WHAT YOU ARE ASKED TO DO: Whichever lines include the word "Given", copy them as they appear in the data.

::: SOURCE RECORDS :::

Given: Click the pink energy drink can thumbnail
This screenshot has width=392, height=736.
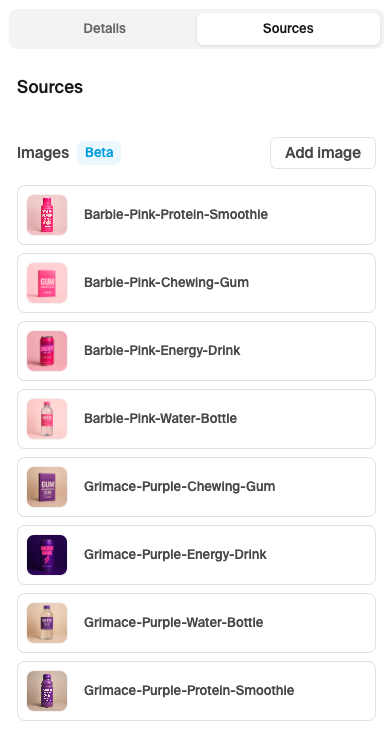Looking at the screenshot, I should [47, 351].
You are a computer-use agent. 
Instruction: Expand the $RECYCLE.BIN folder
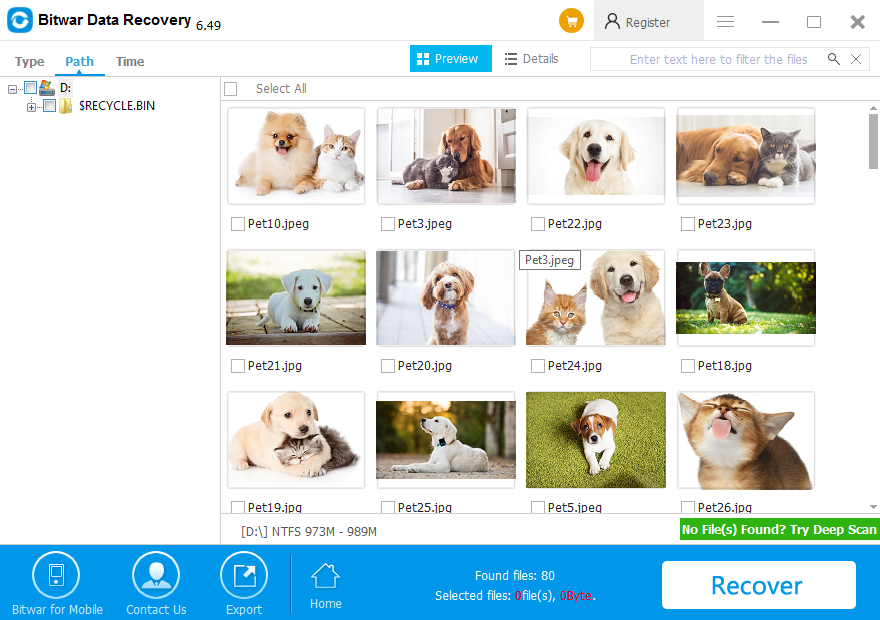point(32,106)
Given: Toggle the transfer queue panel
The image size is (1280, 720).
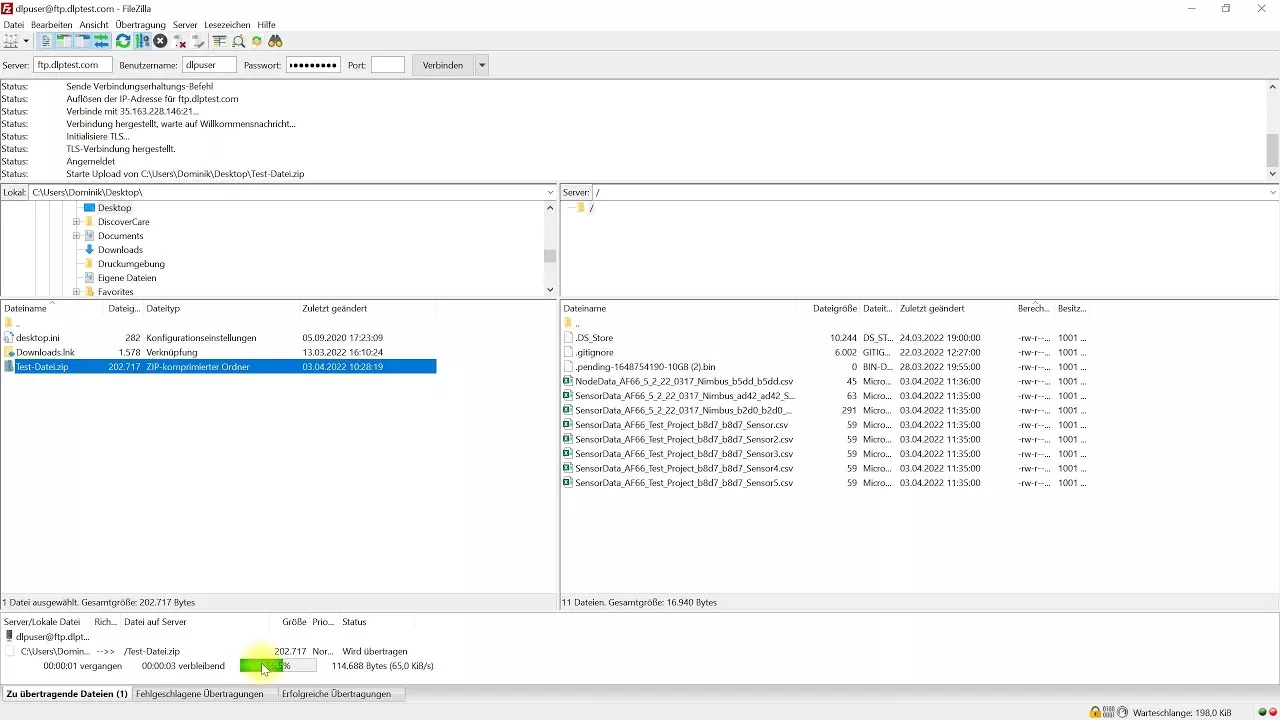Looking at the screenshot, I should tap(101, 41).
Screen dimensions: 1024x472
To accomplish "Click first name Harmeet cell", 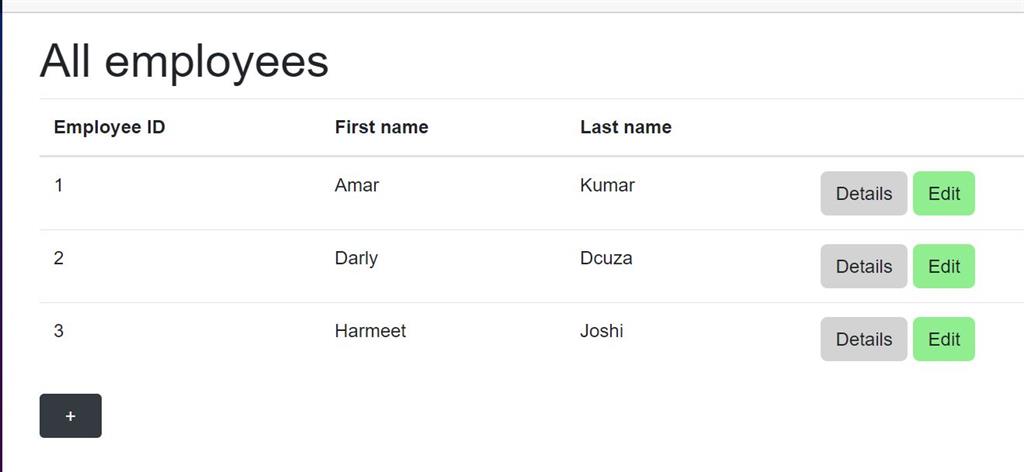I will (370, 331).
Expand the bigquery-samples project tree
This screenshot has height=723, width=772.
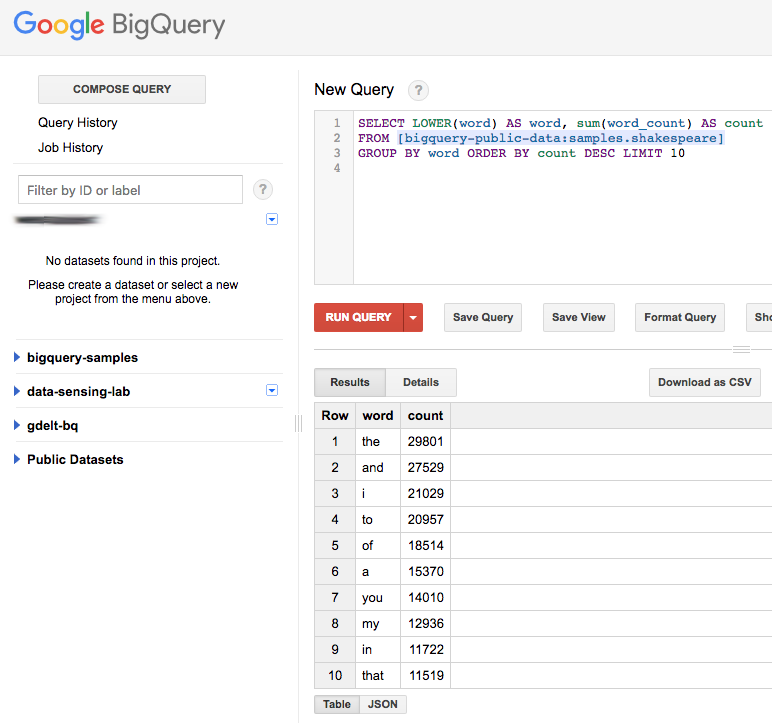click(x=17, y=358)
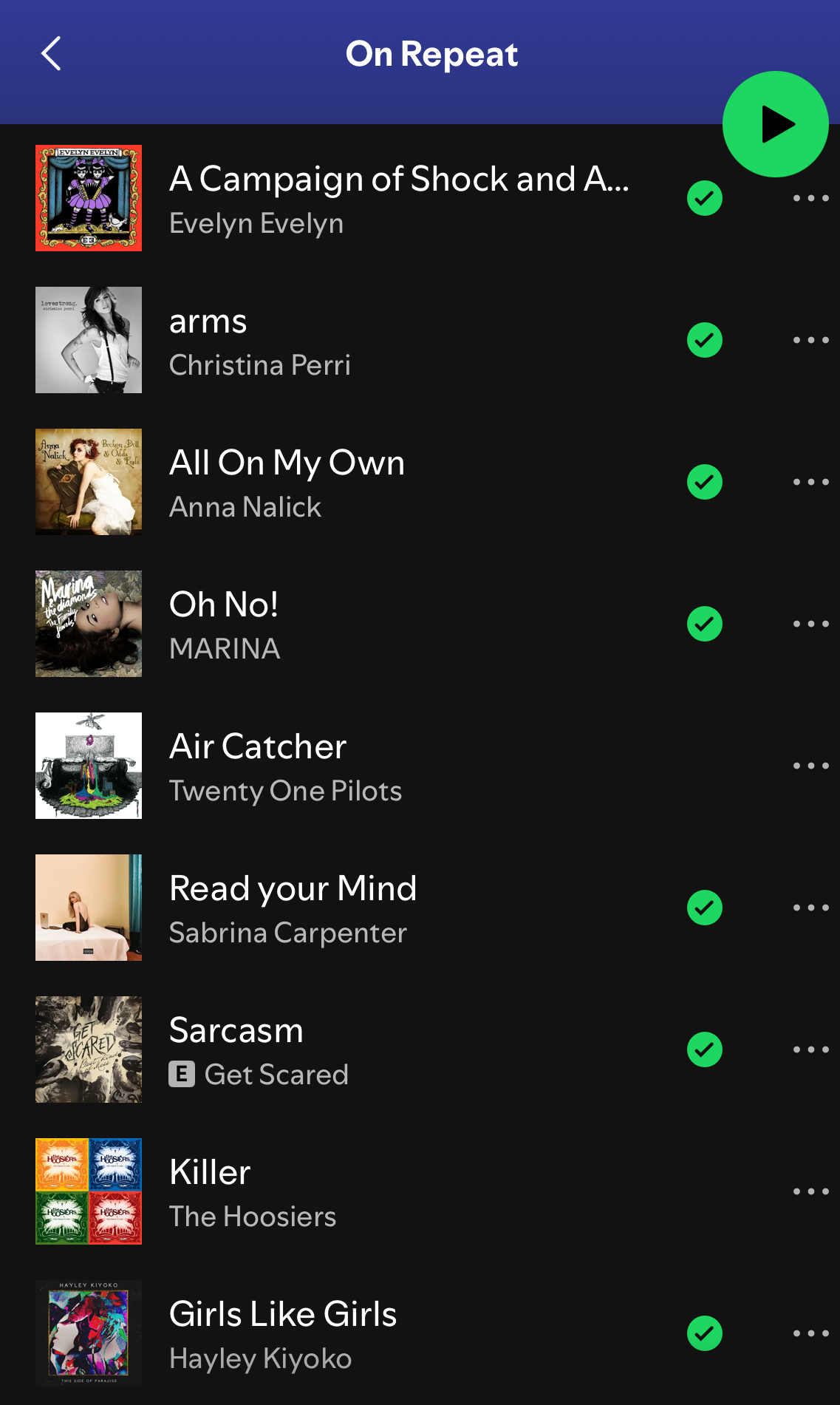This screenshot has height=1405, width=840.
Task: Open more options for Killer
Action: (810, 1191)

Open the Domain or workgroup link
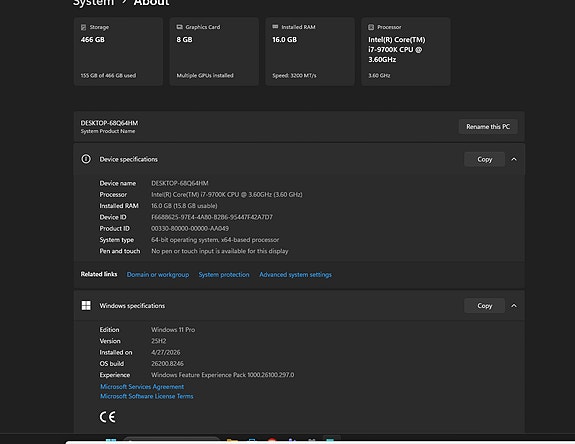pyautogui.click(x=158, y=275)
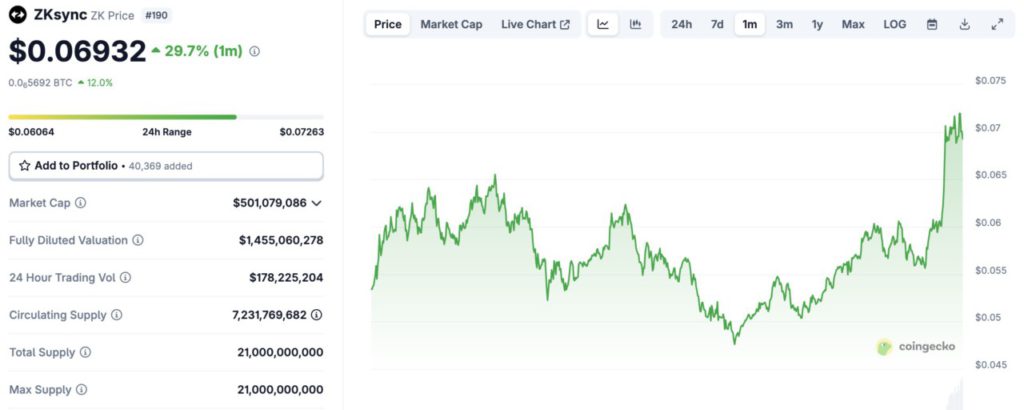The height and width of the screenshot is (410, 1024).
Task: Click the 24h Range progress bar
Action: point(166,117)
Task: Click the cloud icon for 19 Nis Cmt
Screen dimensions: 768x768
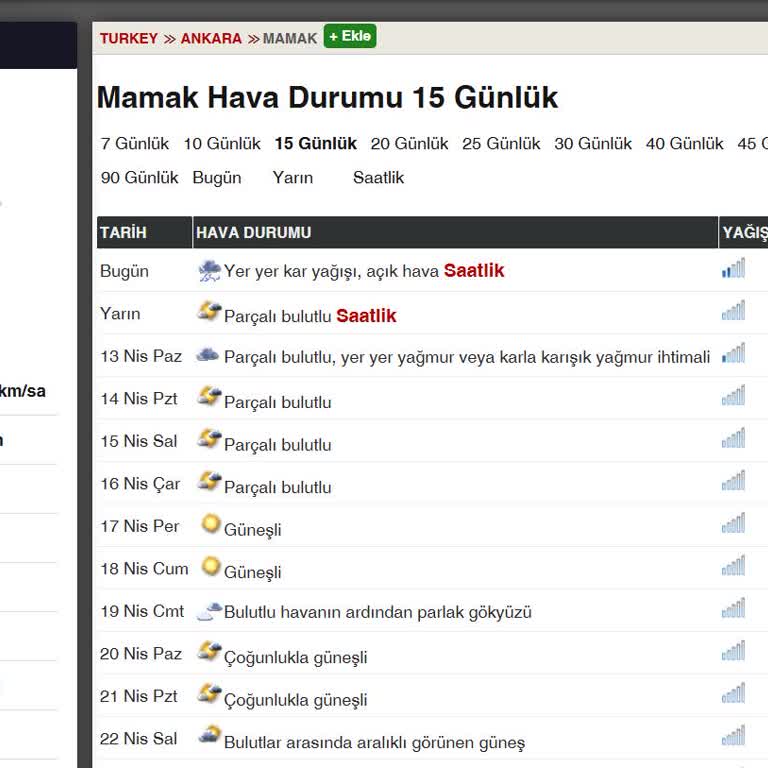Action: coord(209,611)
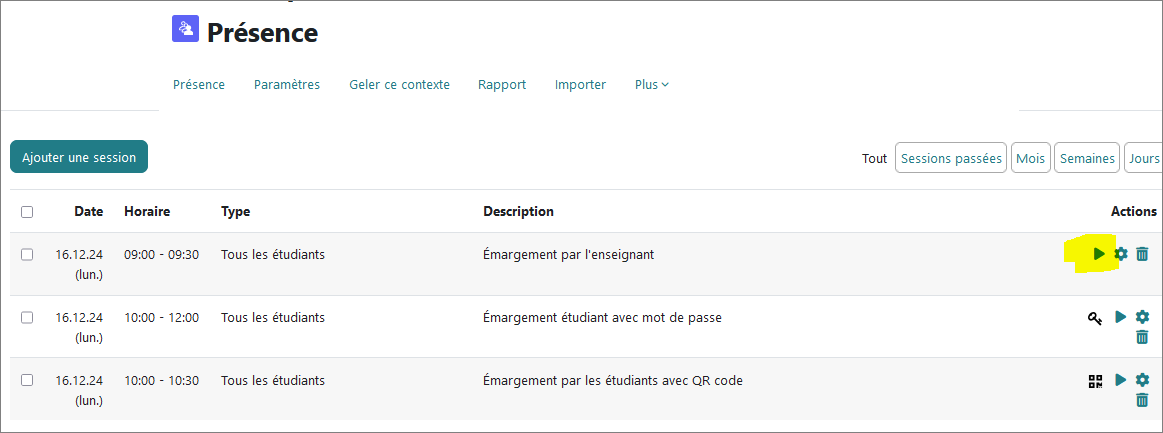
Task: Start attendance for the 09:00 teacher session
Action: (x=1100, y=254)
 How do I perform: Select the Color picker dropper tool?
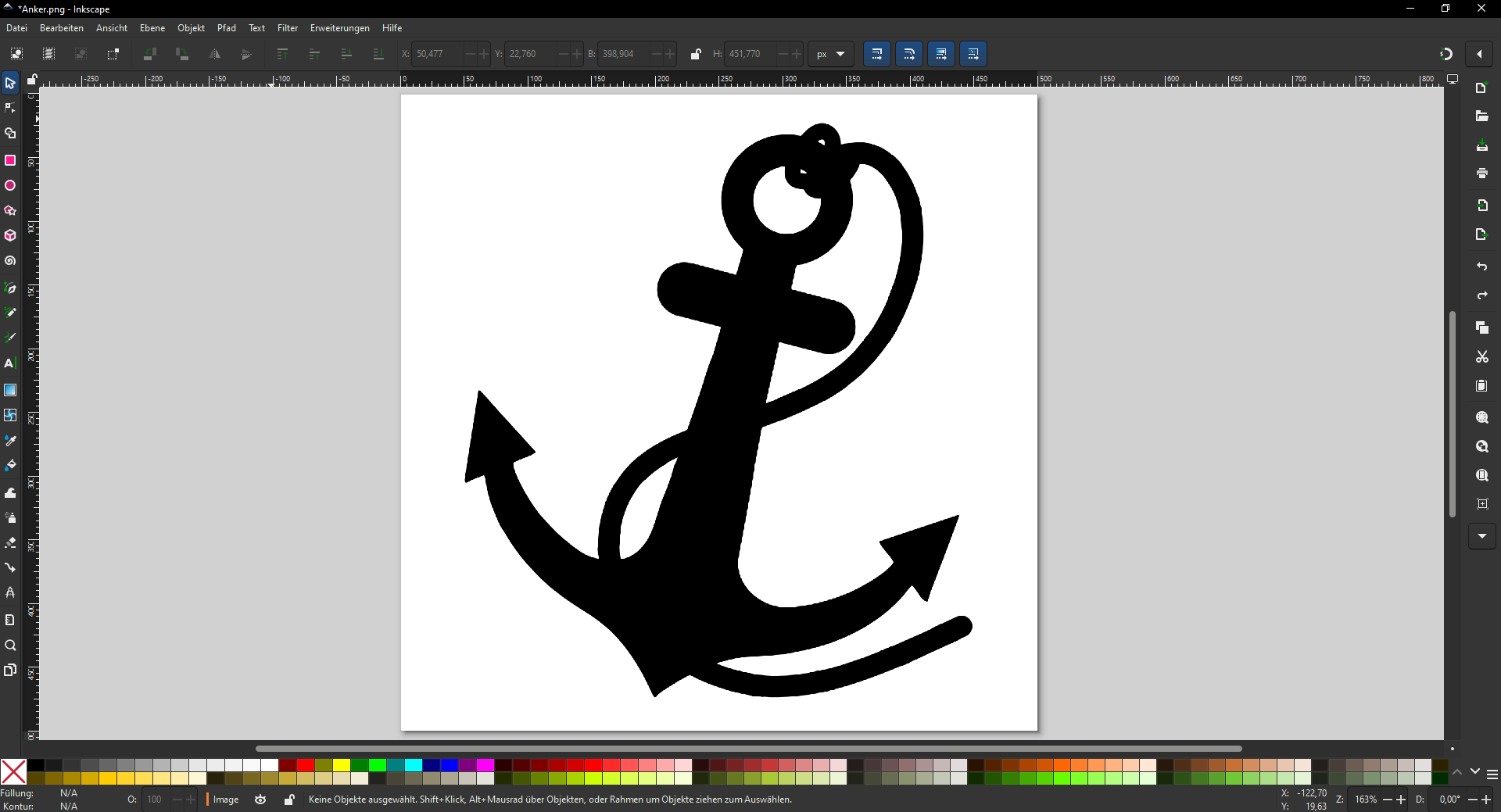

:::

ANSWER SPACE:
Given: Click the pink energy drink can thumbnail
Given: Toggle the transfer queue panel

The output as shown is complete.